1. Introduction:
MAFFT profile
The most classic and widely known multi-sequence alignment software is Clustalw. Comparison speed (Muscle>MAFFT>ClustalW> t-coffee), comparison accuracy (MAFFT>Muscle> t-coffee >ClustalW). Therefore, MAFFT software is recommended for multiple sequence alignment.
2.Detailed software installation and parameters:
The installation
conda install -c bioconda mafft
High speed:
mafft all.fasta > output
mafft --retree 1 in > out (fast)
High accuracy (for <~200 sequences x <~2,000 AA /nt) Three different comparison methods:
mafft --maxiterate 1000 --localpair in > out (% linsi in > out is also ok)

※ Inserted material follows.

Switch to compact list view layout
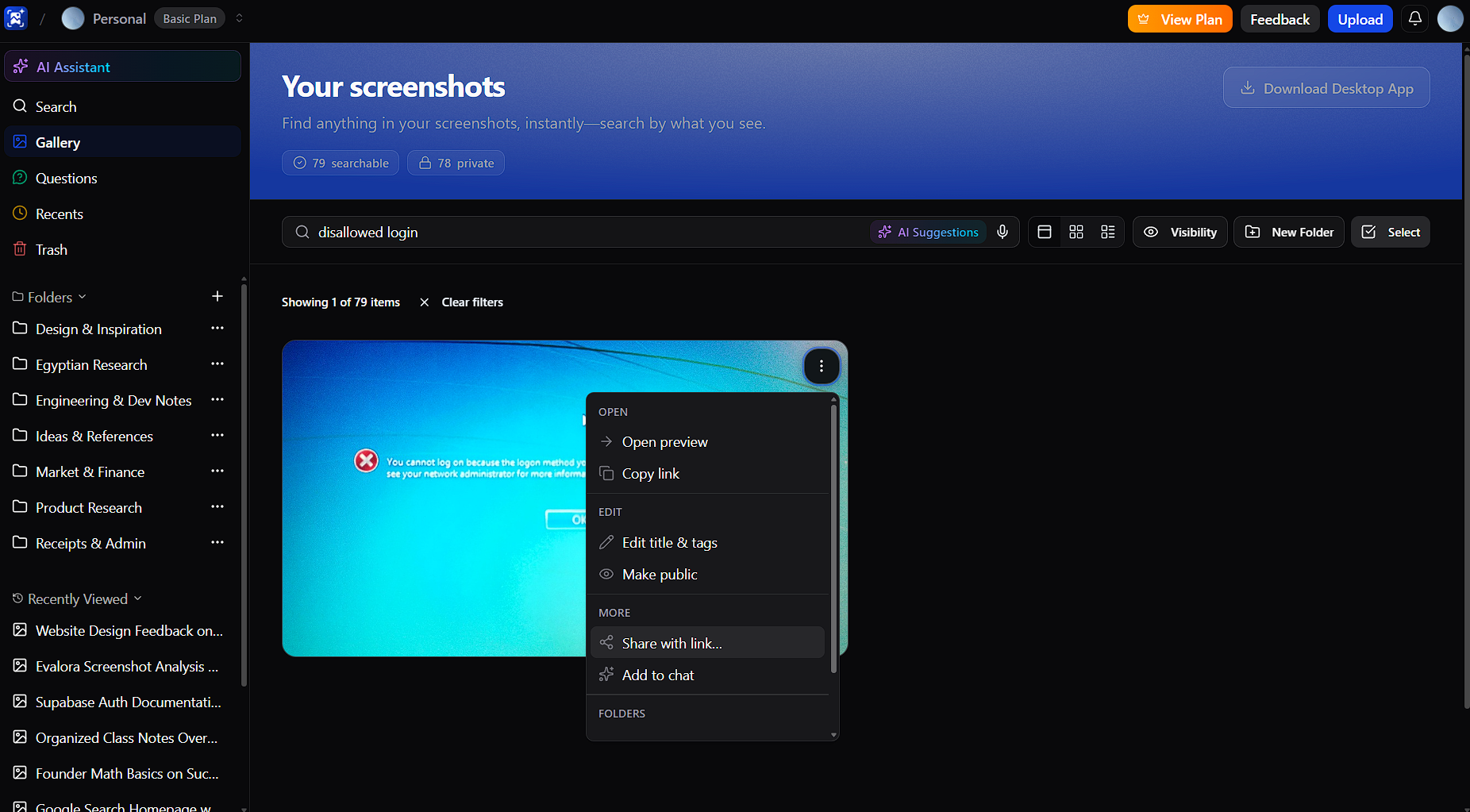 (x=1108, y=232)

the most accurate method. Suitable for sequences less than 200 and less than 2000AA /nt in length
mafft --maxiterate 1000 --genafpair in > out (% einsi in > out)

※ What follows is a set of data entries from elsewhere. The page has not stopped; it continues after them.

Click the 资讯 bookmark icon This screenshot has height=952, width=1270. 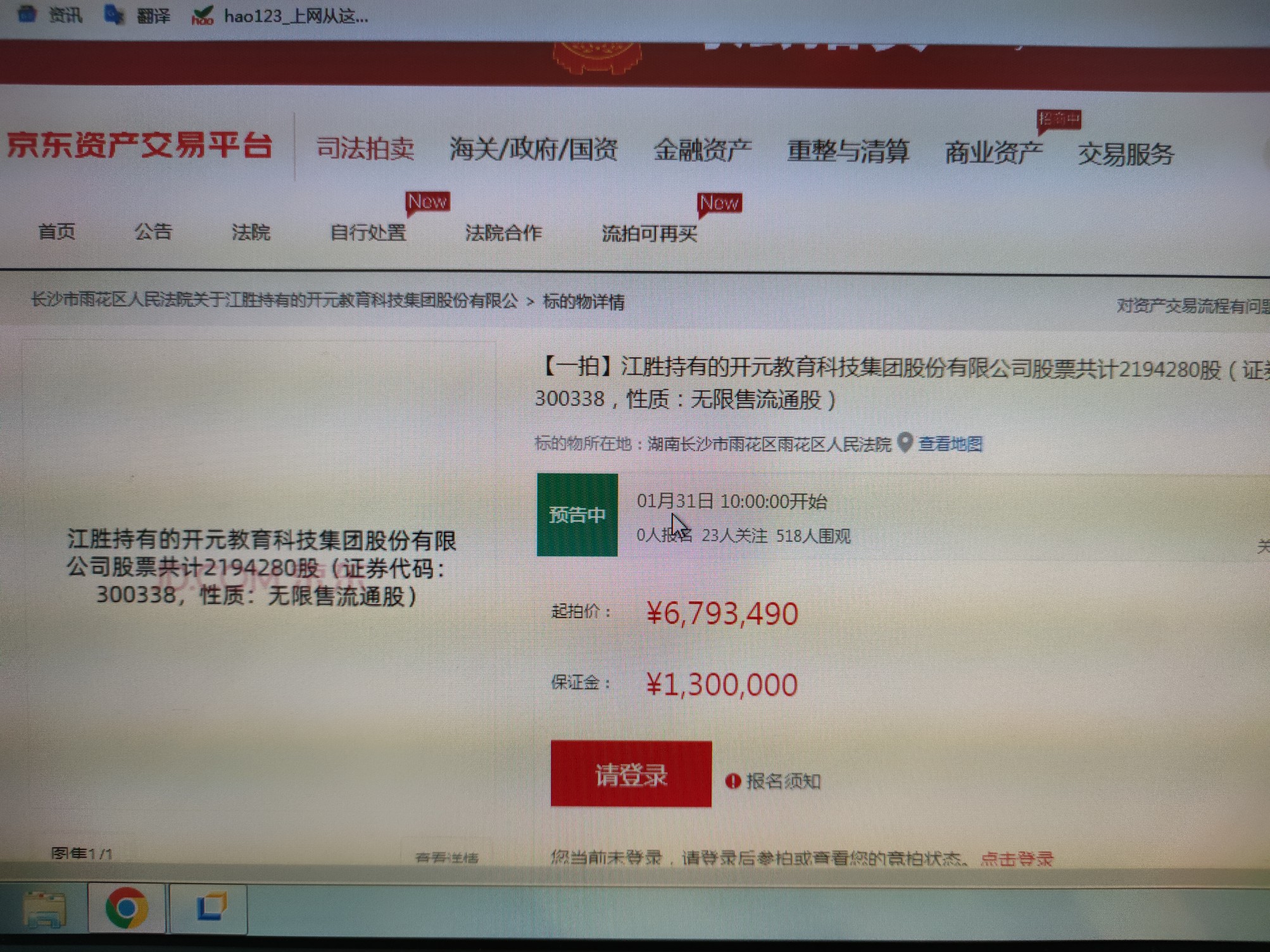click(27, 13)
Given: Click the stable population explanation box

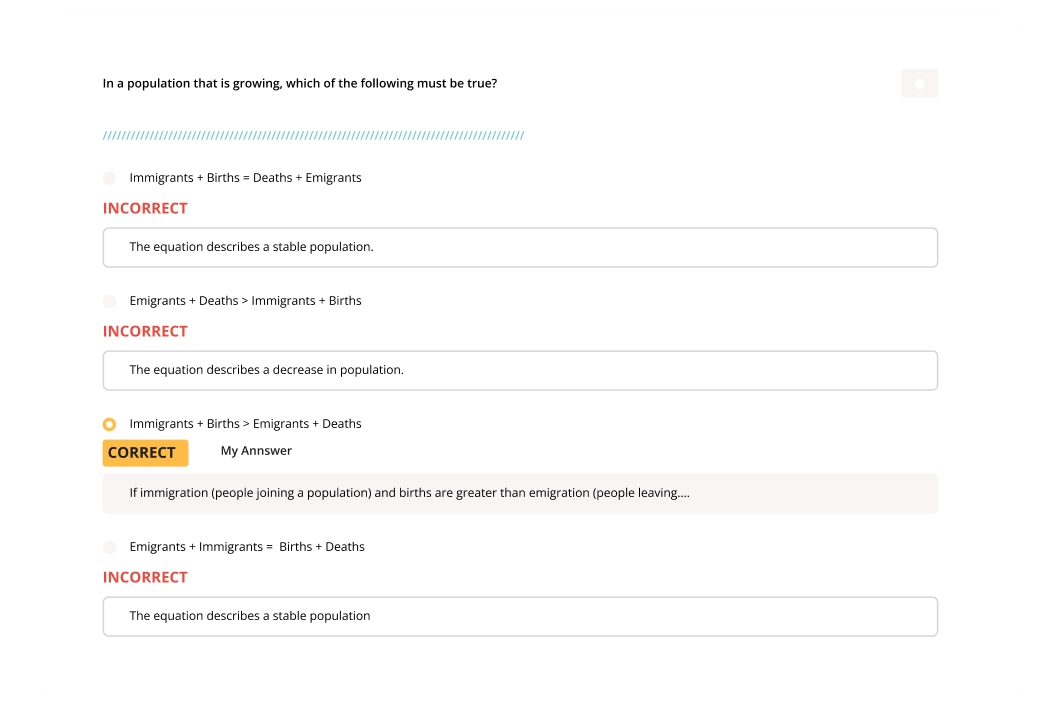Looking at the screenshot, I should [x=520, y=247].
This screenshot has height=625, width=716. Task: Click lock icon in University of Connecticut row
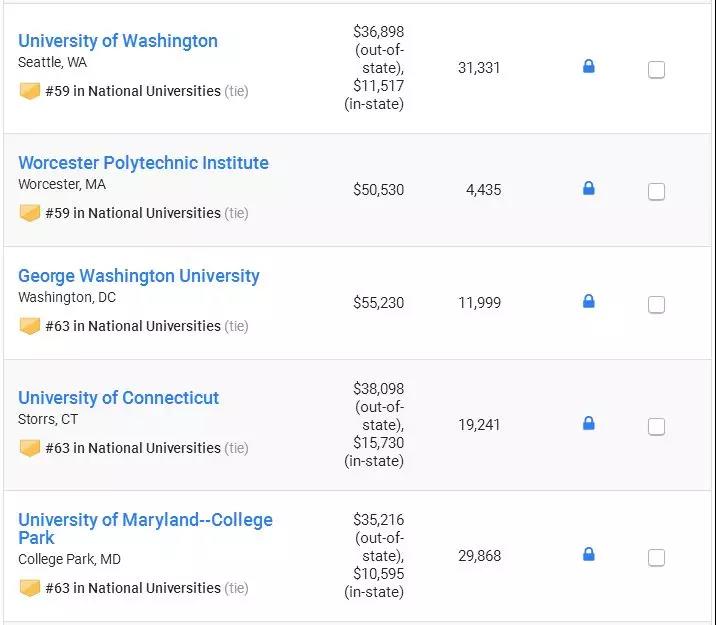tap(588, 424)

The ### is suitable for sequences containing large unmatched regions, less than 200, and less than 2000AA /nt in length
mafft --maxiterate 1000 --globalpair in > out (% ginsi in > out)

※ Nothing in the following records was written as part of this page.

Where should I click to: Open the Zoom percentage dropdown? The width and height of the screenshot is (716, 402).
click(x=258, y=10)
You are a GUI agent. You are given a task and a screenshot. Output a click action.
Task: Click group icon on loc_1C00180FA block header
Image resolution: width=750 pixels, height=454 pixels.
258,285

Suitable for sequences with similar length alignment, less than 200 and less than 2000AA /nt
If unsure which option to use:
mafft --auto in > out
-- Maxiterate: Maximum number of iteration optimizations, default: 0
-- Clustalout: output: Clustal format, default: Fasta
-- Reorder: out of order: align, default: input order
-Quiet: Don't report progress
-- Thread: Number of threads (if not sure, -- Thread-1)
3. Output Results:
The results are shown in the figure below. According to the longest sequence, mark the aa of the corresponding position. Where there is a gap, fill it out with —.